▶ **WHAT TO WORK ON**
Copy out, word for word, the lines below from the one with "At what coordinates" to the last line, leaving the pictures out.

▶ **RECORDS TO PROCESS**

□ □ □ □ □ □ □

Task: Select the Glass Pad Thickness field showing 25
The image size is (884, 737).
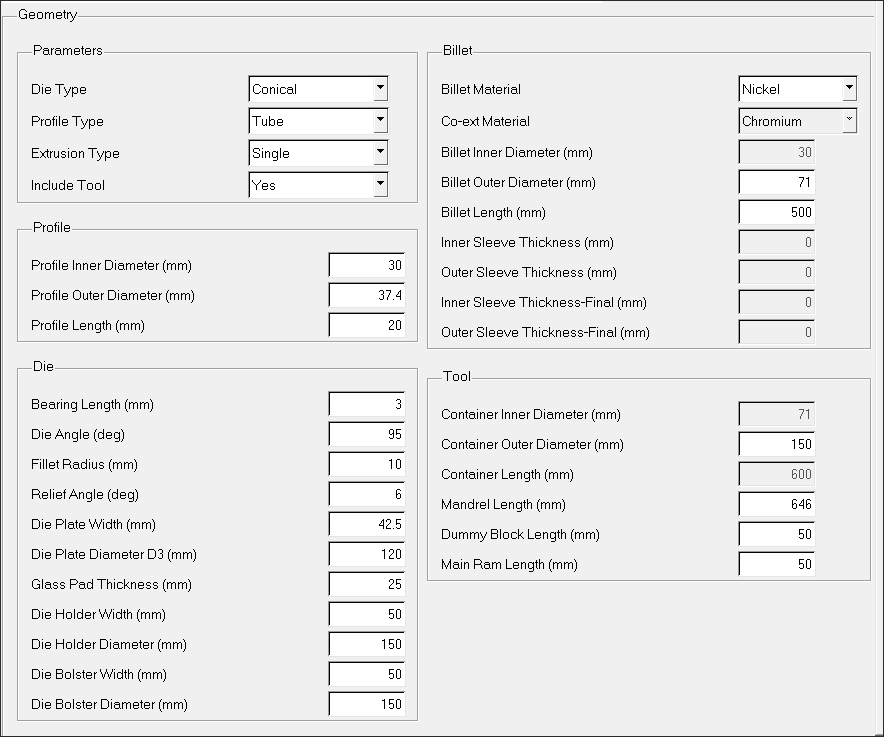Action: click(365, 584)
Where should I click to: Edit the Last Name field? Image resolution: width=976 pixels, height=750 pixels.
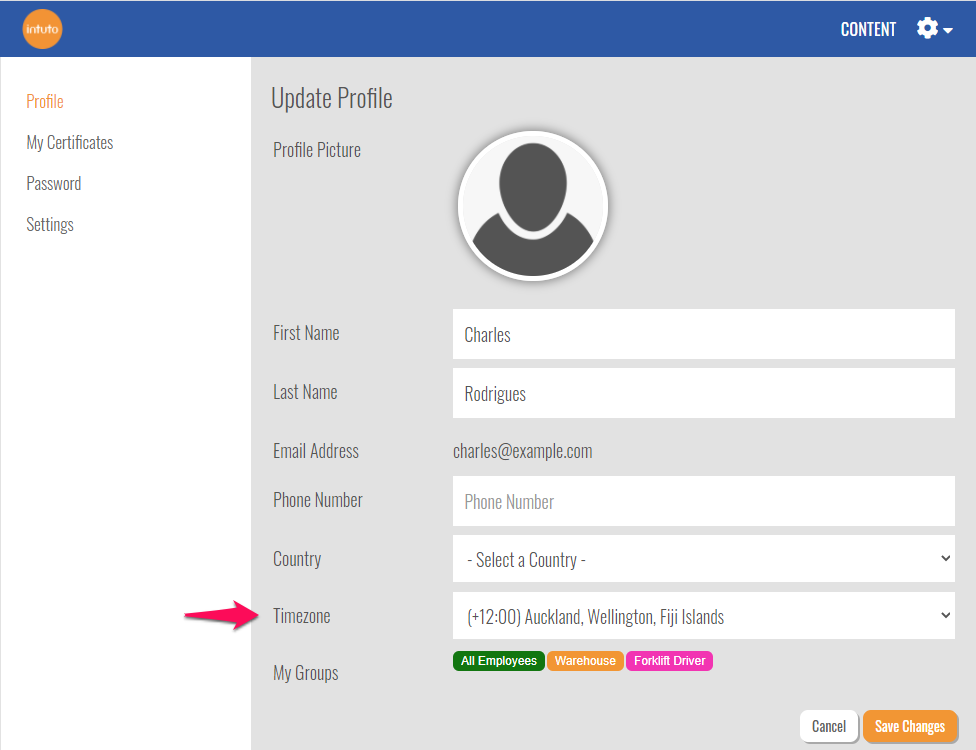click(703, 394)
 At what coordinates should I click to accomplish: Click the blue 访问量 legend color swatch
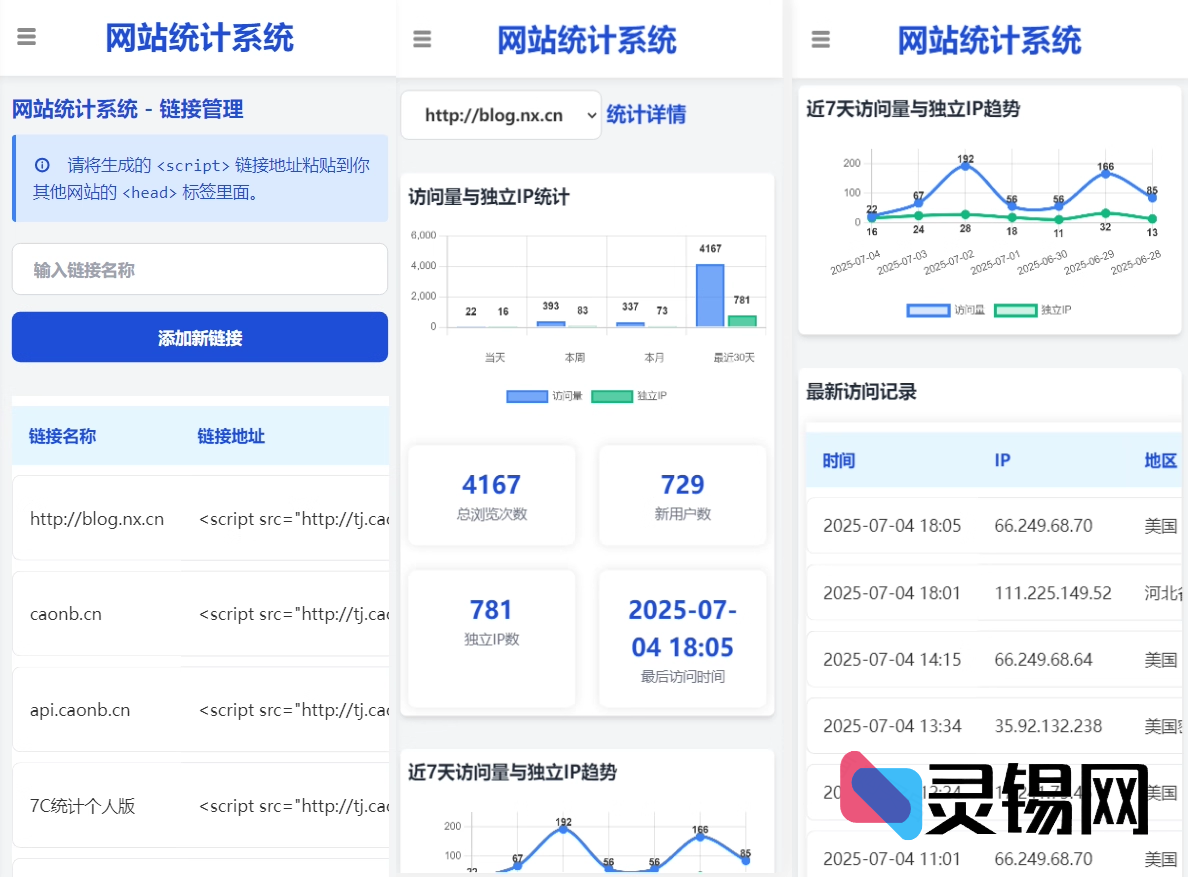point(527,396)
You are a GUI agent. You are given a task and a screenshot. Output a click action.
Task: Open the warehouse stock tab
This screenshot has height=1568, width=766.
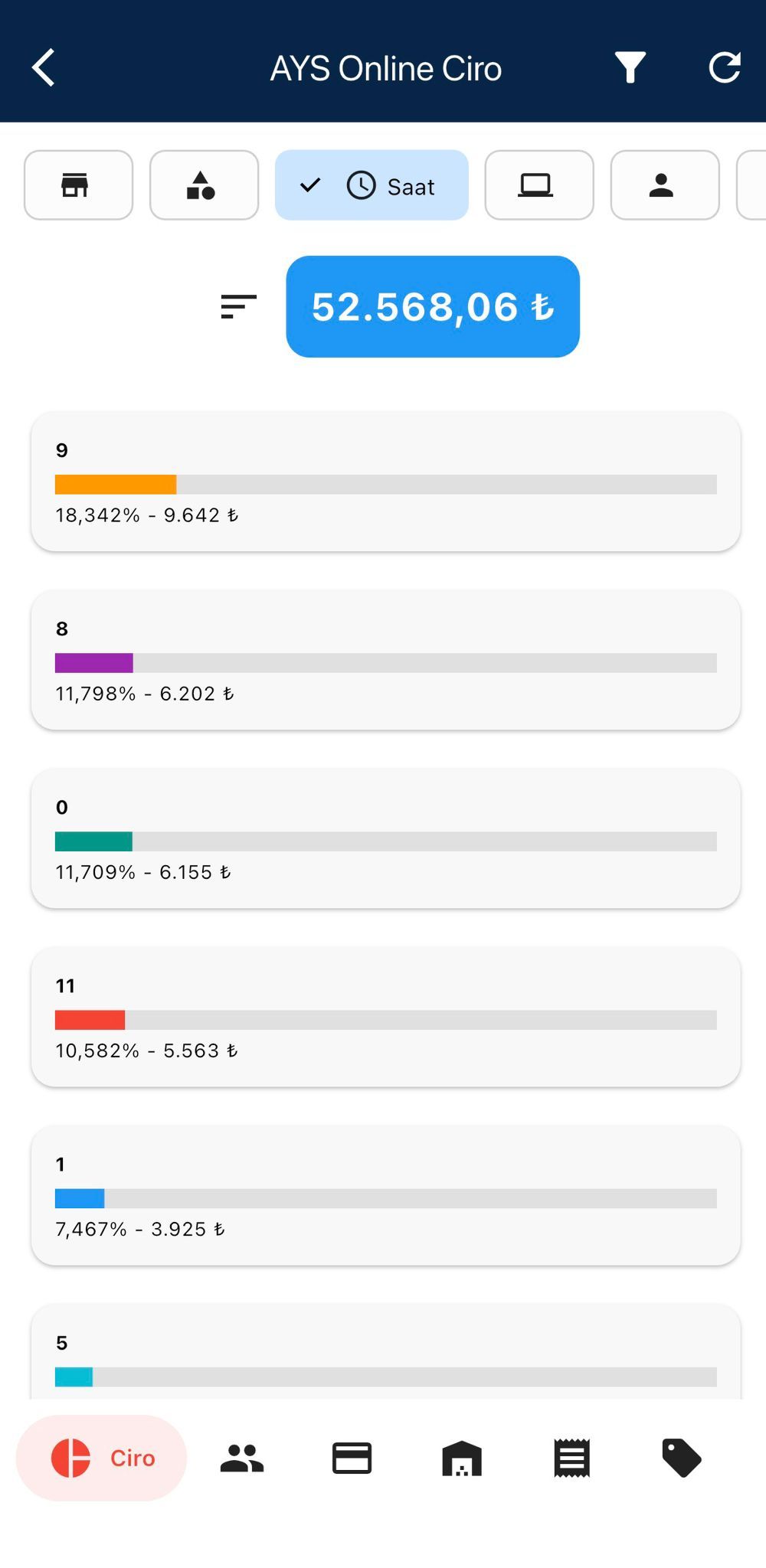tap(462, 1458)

□ □ □ □ □ □ □

▶ **EXERCISE RESPONSE**
 At what coordinates should I click to accomplish: Click the blue 访问量 legend color swatch
point(527,396)
You are a GUI agent. You are given a task and a screenshot. Output a click action.
Task: Open the warehouse stock tab
This screenshot has height=1568, width=766.
tap(462, 1458)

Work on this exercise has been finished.